KARACHI: A peasant from a small town in Sindh, who was diagnosed with oral cancer, has reportedly been denied medical treatment at nine leading public and private healthcare institutions in Karachi and other cities of Sindh. If the disease was not enough, the lack of empathy by doctors has compelled him to return to his hometown and await a painful death due to terminal-stage cancer, The News has learnt.
“My brother Shafaqat Masih, a resident of Sakrand town of Sindh, diagnosed with oral cancer around two months back, was denied treatment at nine leading public and private hospitals in Nawabshah, Gambat and Karachi. After failing to get any medical treatment, we have taken him back to our hometown Sakrand, where he is in extreme agony and awaiting death”, Amir Ghauri, the young brother of Shafaqat Masih, said.
He said Shafqat Masih developed a small blister on his cheek some three months back. As he is a tobacco-eater, he got worried and decided to get it examined. He went to Nuclear Medicine Oncology & Radiotherapy Institute Nawabshah (NORIN) for treatment, who got his biopsy done from Jamshoro and then referred him to the Gambat Institute of Medical Sciences (GIMS) for treatment. This started a process of shuttling between different health institutions without any healing touch.
“The doctors at the Gambat Institute of Medical Sciences (GIMS) said they could not treat the patient and referred him to the Jinnah Postgraduate Medical Center (JPMC), Karachi, saying the JPMC had a dedicated ward for oral cancer treatment,” Ghauri claimed. “We rushed him to Karachi and managed to see a doctor in the Oncology ward of JPMC. He prescribed some medicines for my brother, saying he required no surgery or any other treatment. The doctor prescribed him some medicines of Indian origin and asked us to buy them from some leading pharmacies in the city”, Akram Ghauri added.
Masih started using the expensive, smuggled Indian medicine but his condition continued to deteriorate and he began to experience difficulty swallowing. Alarmed, the family took him to Dow University of Health Sciences (DUHS) in distress. “At the DUHS, a group of doctors examined 45-year-old Shafqat who advised us that he could only be treated at Karachi Institute of Radiotherapy and Nuclear Medicine (KIRAN)”, Ghauri said but claimed that when they approached KIRAN, doctors at the institute asked them to take the patient to the Civil Hospital Karachi as they could not perform surgery.
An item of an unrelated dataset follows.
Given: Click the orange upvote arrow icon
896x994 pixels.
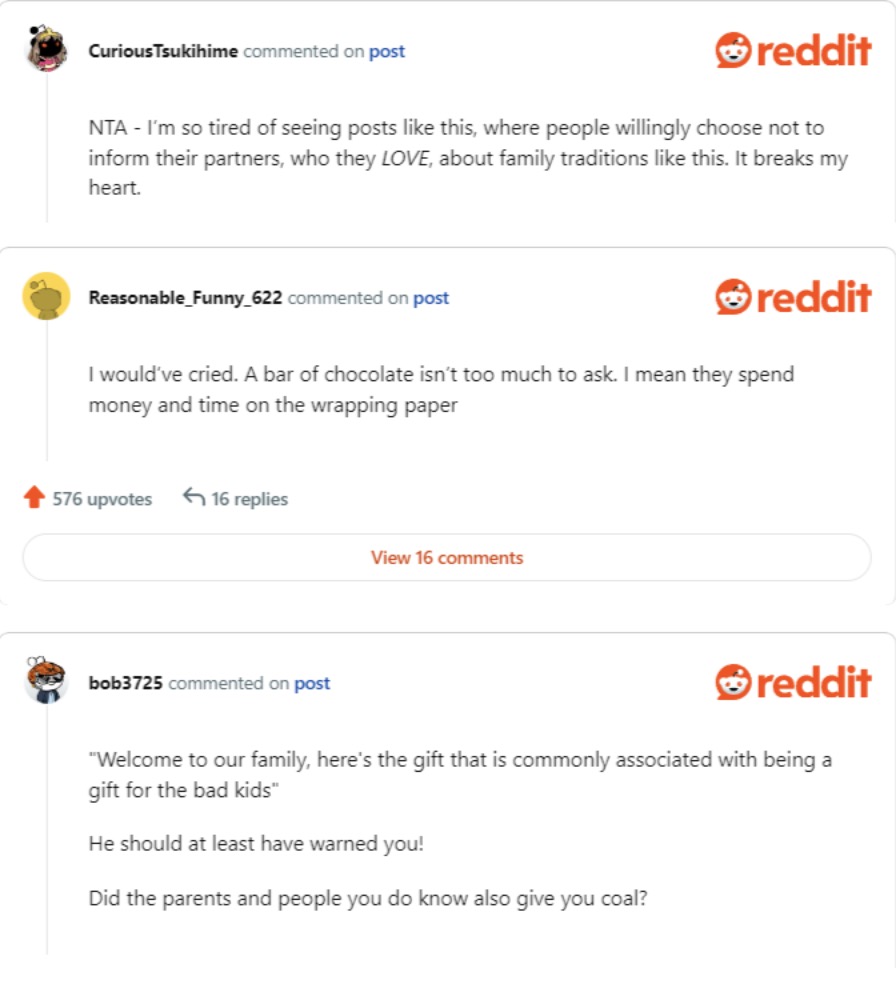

Here again, Ghauri said doctors at the Civil Hospital Karachi referred him to Sindh Institute of Urology and Transplantation (SIUT), which has a full-fledged cancer ward. But “unfortunately, there was also no treatment available for Shafqat Masih at SIUT and the doctors referred him to a private health facility in Bahadurabad. I have forgotten the name of private health facility who also declined treatment and advised us to take him to Cancer Foundation Hospital in Gulshan-e-Iqbal”, he further claimed.
In a glaring display of lack of empathy, the worst happened at Cancer Foundation Hospital, he claimed, saying doctors at the private hospital examined his brother and told him he was a dead man. “They spoke with such brutality that my brother was stunned. Humiliated, sick and tired, he asked us to take him back to Sakrand as he is no more willing to visit any hospital,” Akram Ghauri claimed.
According to Ghauri, they have shifted the patient back to his residence in Mehran Colony, Sakrand, and are giving him Indian medications prescribed by the oncologist at JPMC but added that his condition continues to deteriorate with every passing day. “He is unable to eat, drink or even breathe. The patient is too weak to be taken to any other health facility. I can’t even believe that not a single health facility in Sindh has cancer treatment for patients like my brother,” Akram Ghauri wondered.